Pixel coordinate grounding data:
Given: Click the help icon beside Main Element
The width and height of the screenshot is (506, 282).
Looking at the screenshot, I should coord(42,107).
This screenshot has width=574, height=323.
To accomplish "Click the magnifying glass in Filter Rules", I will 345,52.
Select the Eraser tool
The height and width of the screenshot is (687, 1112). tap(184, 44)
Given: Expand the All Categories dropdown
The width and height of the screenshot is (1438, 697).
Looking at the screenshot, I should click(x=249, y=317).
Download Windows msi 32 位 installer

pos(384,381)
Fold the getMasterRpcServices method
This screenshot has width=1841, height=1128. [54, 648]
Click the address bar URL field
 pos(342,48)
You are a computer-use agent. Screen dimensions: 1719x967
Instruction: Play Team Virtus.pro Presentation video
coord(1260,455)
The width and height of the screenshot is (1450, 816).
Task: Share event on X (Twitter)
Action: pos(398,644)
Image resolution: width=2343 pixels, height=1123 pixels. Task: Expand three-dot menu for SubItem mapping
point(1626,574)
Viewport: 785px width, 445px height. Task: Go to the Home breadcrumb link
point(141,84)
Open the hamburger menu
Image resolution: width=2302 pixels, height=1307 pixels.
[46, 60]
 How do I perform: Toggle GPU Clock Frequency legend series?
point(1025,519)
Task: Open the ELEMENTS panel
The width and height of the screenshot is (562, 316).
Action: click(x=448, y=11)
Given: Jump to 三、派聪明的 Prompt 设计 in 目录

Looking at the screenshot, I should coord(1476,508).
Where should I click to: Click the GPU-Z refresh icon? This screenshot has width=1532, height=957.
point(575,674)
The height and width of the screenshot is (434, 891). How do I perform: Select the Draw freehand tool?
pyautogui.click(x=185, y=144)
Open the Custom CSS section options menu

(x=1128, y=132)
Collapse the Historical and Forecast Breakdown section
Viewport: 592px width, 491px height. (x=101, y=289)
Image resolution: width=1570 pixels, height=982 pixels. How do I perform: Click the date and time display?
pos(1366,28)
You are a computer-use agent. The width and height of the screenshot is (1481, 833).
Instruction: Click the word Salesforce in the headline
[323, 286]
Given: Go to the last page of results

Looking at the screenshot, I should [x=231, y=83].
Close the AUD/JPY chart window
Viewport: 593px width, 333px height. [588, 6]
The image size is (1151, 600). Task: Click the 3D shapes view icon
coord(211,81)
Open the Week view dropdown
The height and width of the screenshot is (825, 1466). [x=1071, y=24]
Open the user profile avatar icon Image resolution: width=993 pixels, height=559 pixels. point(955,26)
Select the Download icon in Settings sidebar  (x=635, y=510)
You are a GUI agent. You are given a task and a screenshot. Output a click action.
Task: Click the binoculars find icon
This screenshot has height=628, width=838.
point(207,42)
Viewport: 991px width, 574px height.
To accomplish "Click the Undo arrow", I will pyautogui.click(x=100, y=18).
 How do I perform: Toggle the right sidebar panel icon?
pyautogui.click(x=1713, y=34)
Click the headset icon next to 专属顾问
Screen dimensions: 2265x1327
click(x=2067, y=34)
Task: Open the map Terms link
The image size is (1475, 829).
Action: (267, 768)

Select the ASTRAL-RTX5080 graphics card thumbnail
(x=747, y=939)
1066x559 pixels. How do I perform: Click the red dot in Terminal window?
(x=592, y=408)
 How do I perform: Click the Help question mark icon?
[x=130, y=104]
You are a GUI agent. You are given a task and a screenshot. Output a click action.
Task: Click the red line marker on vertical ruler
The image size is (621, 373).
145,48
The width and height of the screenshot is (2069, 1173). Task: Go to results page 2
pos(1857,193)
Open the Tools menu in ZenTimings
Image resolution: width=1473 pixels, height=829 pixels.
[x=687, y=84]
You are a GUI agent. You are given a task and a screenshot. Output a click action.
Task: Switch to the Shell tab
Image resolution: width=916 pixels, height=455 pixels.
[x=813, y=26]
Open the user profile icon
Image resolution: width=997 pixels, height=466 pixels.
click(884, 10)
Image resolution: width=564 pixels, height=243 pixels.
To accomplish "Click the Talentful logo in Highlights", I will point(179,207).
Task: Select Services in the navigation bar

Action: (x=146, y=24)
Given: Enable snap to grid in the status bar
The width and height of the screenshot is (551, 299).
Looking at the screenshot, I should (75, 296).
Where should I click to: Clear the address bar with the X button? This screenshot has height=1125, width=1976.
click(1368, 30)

■ **What is required**: Please return all lines from the records that hold the word "will".

■ **Answer area**:
To accomplish "Click the magnifying glass in Filter Rules", I will 345,52.
To accomplish "Click the Undo arrow", I will pyautogui.click(x=100, y=18).
To accomplish "Click the Talentful logo in Highlights", I will point(179,207).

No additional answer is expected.